I talked with her about how Lutherans stand for many things, and how she supports nearly all of it. I reminded her that when describing the local group she loves so much, she could describe many things that say who they are, and their position on homosexuality is merely a part of it, so this vote doesn’t say who Lutherans are, it only says how they vote on this issue.
I said that she needs to stay with her community no matter how the vote goes, and to be proud of them and love them as much as always. Perhaps there may come a time when her views don’t agree 100% with theirs, but she can hold that in her heart and know it about herself, and stay true to herself. But that is no reason to abandon the whole group.
I reminded her of her need for order, and for things to be in their place in a way that is logical to her. This quality causes her to question homosexuality more than other things because she is trying to make sense of it according to her own way of thinking, and it’s not working. Because of this, it’s a topic that particularly stressful and will always be unsettling to her, and she can recognize her own tendencies and expect to be frustrated on this topic.
She came up with a few of her own ideas then, which put her at ease, and she was able to finish the phone call.

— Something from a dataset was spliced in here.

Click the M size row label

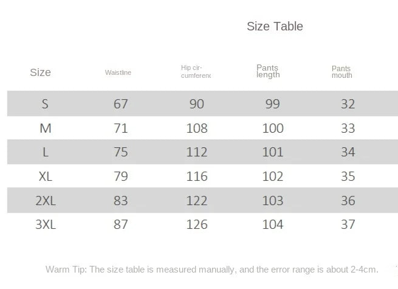(x=45, y=128)
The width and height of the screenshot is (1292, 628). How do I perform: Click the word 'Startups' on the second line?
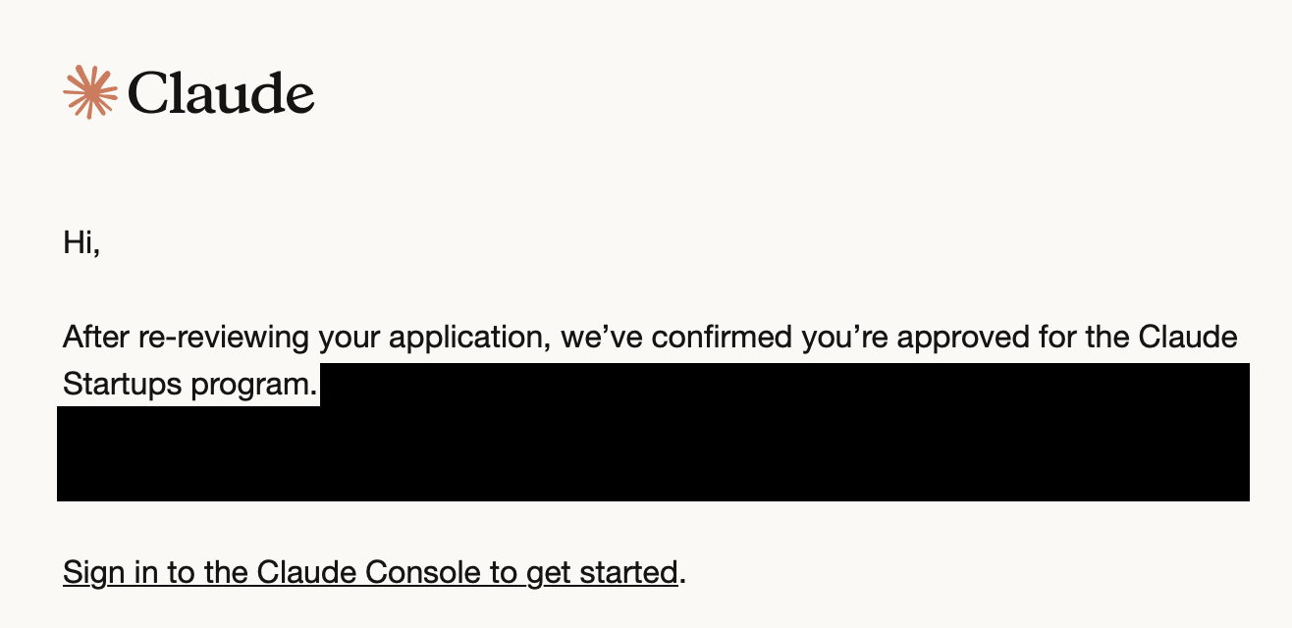(x=123, y=385)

Yesterday she called me to thank me for the birthday card (It was a painting of Victorian women in the setting sun with super mooshy words inside – heh heh). It had arrived late – oops! Then…after a pause, she added, “And thank you for the phone call. You really are a mediator. You said just the right things and you made me feel so much better and I know you don’t agree with me on any of that. I don’t know how you did it. It is such a sign of maturity. I’m so proud of you.” She was gushing. I got embarrassed. Aw, shucks, Mom, I’m 37. It’s about time I start acting maturely.